# [Problem statement]
Where a line in the entries below contains the word "computer", it counts; give the total by itself.

──────── Records for the task ────────

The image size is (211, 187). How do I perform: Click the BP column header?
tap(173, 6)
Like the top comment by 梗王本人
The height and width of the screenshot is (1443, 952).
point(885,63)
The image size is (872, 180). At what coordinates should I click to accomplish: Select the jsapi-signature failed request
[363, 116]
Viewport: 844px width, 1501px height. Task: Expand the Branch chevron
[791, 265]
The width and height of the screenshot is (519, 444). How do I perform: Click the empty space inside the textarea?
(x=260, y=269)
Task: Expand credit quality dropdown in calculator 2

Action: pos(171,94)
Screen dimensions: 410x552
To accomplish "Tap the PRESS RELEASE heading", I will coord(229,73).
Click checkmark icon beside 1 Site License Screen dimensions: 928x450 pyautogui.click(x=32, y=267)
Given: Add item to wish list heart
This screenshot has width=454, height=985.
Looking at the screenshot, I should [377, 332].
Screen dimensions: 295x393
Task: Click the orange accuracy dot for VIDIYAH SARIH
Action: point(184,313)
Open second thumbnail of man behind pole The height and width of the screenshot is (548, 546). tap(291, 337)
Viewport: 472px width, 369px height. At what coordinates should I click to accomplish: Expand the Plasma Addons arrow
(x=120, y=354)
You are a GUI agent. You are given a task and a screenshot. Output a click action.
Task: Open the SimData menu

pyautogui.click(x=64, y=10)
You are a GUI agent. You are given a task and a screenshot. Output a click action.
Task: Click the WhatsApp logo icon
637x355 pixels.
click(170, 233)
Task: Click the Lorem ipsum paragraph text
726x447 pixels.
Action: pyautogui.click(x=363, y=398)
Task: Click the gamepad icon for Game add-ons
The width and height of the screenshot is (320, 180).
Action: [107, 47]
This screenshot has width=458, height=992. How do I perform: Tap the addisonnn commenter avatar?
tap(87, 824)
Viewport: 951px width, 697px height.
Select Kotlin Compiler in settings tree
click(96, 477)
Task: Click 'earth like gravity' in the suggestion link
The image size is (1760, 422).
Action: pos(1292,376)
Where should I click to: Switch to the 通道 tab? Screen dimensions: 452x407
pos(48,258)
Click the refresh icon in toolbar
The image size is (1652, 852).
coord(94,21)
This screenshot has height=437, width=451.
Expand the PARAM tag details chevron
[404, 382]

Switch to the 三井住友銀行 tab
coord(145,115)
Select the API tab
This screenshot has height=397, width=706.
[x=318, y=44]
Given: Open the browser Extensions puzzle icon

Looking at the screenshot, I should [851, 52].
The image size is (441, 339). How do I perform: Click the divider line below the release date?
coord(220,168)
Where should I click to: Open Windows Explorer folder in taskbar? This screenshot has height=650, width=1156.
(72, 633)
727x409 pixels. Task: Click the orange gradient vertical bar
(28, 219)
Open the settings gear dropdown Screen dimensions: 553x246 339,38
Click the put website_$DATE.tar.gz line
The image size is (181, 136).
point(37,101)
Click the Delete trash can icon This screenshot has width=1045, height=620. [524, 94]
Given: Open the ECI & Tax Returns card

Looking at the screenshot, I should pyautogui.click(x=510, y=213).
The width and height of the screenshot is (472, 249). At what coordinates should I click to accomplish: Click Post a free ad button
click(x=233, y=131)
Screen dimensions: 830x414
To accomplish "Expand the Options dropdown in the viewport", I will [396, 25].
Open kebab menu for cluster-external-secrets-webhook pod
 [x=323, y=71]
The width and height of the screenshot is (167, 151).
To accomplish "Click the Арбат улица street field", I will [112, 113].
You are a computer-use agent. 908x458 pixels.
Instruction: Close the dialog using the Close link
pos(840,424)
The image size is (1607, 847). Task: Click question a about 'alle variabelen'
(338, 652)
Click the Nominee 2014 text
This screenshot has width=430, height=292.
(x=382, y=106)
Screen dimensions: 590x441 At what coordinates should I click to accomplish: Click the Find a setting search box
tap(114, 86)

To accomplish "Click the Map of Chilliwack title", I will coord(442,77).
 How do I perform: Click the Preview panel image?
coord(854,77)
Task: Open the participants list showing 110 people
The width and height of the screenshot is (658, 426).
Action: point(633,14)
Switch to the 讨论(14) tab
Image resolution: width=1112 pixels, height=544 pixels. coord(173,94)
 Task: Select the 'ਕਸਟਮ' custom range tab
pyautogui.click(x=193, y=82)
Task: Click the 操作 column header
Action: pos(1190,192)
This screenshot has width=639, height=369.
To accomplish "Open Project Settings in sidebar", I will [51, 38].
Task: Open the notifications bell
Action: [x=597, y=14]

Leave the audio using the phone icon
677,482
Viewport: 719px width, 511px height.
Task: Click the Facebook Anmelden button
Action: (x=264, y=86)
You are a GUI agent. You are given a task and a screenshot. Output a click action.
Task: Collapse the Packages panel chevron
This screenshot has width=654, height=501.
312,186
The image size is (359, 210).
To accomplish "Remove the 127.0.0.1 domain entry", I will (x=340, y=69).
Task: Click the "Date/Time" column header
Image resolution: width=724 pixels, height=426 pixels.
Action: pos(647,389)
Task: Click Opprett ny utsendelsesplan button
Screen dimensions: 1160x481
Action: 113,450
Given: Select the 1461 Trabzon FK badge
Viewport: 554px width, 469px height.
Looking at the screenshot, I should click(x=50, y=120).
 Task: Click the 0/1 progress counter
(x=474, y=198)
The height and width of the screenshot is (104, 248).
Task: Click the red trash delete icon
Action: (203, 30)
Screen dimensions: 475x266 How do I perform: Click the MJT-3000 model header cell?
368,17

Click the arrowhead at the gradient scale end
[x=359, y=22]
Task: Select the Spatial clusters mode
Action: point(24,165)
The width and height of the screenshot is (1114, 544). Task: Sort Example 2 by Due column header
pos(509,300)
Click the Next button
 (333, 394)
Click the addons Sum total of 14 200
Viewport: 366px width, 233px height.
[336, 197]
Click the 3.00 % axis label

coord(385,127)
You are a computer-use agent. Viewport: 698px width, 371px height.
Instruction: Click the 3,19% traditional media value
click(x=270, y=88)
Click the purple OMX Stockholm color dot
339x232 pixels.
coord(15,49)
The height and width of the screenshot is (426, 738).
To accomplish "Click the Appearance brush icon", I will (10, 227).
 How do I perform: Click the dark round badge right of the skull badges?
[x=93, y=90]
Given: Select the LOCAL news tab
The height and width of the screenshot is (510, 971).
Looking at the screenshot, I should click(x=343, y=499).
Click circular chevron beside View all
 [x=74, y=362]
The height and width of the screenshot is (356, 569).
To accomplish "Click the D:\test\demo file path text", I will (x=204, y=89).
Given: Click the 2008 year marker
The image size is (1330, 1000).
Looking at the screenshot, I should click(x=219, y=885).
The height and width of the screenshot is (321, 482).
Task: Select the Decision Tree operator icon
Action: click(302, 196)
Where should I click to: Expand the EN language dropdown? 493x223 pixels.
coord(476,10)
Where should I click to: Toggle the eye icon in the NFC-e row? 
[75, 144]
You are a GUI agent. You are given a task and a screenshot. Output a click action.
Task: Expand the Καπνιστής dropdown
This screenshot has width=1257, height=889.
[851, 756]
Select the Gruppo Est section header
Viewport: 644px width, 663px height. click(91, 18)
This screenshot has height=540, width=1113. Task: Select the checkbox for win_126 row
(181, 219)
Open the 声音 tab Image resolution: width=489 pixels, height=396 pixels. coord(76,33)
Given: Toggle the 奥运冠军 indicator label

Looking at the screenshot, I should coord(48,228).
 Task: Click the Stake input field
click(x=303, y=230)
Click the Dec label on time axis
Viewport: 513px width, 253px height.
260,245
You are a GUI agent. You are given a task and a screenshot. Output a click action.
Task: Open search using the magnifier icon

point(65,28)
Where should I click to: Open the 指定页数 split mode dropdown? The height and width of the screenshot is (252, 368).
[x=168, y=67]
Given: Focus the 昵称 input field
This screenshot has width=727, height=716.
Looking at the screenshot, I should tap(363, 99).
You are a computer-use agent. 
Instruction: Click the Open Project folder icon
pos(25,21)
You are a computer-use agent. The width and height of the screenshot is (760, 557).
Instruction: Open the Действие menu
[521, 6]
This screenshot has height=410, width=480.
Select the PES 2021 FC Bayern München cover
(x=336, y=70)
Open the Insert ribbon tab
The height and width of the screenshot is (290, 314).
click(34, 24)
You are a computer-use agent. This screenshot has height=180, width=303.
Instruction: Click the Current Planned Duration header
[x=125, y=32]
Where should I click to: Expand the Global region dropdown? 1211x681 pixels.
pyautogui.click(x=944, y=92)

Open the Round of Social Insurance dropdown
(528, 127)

────────

# [Task response]
5